Facebook is one of the weirdest phenomena ever to hit my generation. (My generation being people in their thirties - to all you youngsters it's not that weird because you were born with iPhones attached to your brainstems.) All of a sudden, you have this incredible intimacy with people you haven't seen in twenty years, some of whom you were never that intimate with to begin with. You know whose kids puked last night. You know who loves oatmeal. (Seriously, someone wrote that this morning: I love oatmeal! I'm like: dude, who cares? I wouldn't even write that in my journal, let alone share it with all the five hundred people I know.) And you know who is battling depression (people are open about it) and obesity and divorce and great terrible grief. It's weird to be sitting at your desk eating your sun-dried tomato turkey wrap and suddenly see an outpouring of condolences for the girl you knew in second grade who lost her husband.

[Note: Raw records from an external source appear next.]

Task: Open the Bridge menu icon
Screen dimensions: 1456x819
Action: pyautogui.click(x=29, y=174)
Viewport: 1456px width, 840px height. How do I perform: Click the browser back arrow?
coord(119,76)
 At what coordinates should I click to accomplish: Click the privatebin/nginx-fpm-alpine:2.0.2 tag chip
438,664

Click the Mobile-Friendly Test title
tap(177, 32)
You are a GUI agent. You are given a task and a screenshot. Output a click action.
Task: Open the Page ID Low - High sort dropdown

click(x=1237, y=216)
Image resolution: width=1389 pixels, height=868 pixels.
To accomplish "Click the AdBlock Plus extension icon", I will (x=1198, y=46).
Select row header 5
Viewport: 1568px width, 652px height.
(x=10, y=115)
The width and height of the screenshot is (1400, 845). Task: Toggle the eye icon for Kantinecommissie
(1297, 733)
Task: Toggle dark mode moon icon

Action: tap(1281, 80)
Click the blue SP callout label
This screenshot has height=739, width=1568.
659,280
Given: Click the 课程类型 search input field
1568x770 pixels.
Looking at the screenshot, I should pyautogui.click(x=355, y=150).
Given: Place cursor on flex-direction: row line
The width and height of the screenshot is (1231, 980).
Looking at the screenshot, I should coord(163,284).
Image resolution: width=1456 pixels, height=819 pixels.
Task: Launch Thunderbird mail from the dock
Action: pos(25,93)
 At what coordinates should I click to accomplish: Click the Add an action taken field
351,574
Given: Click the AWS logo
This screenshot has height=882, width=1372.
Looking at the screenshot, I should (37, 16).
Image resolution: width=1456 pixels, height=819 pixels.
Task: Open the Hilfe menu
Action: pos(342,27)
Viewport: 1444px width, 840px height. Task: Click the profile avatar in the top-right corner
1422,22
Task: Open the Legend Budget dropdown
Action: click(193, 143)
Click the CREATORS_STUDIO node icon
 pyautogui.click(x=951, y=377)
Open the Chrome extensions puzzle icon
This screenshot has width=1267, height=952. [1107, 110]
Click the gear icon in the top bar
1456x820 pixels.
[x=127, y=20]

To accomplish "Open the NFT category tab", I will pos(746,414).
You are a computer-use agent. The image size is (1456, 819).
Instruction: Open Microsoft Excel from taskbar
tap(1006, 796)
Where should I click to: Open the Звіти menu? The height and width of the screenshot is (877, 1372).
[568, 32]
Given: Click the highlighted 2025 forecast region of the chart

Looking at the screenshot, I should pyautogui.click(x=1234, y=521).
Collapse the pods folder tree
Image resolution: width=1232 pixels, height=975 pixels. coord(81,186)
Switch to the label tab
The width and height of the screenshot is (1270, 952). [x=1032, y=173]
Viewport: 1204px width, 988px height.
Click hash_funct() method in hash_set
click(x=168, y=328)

But basically, if I were going to name the application, I'd call it the ex-girlfriend app. (You could also call it the narcissism app or the social masturbation app, and I wouldn't argue.) In eras past, when men have lain in bed wondering what alternate lives they may have had, they were relegated to imagining those girlfriends of yore, conjuring images of them in their heads, looking all lithe and tan and pretty and whatnot. Only now you just have to type in her name and suddenly you can see pictures of her with her terrifying-looking three year-old and her very unfortunate bob haircut.
Here's my point. The option of searching out ex girlfriends and looking at pictures of them is irresistible. Even obsessing over them, and looking at all their photographs and reading all their mundane updates (oatmeal anyone?) can be irresistible. But that's not about wanting to be with them. It's about the passage of time. It's about the impossibility of squaring who you used to be with who you are now, the impossibility of fathoming exactly how long it's been and what that means.
And yeah, we want to know how good they look, too. But again, that doesn't mean we're arranging a secret weekend in Cabo for a little nostalgia bootie call.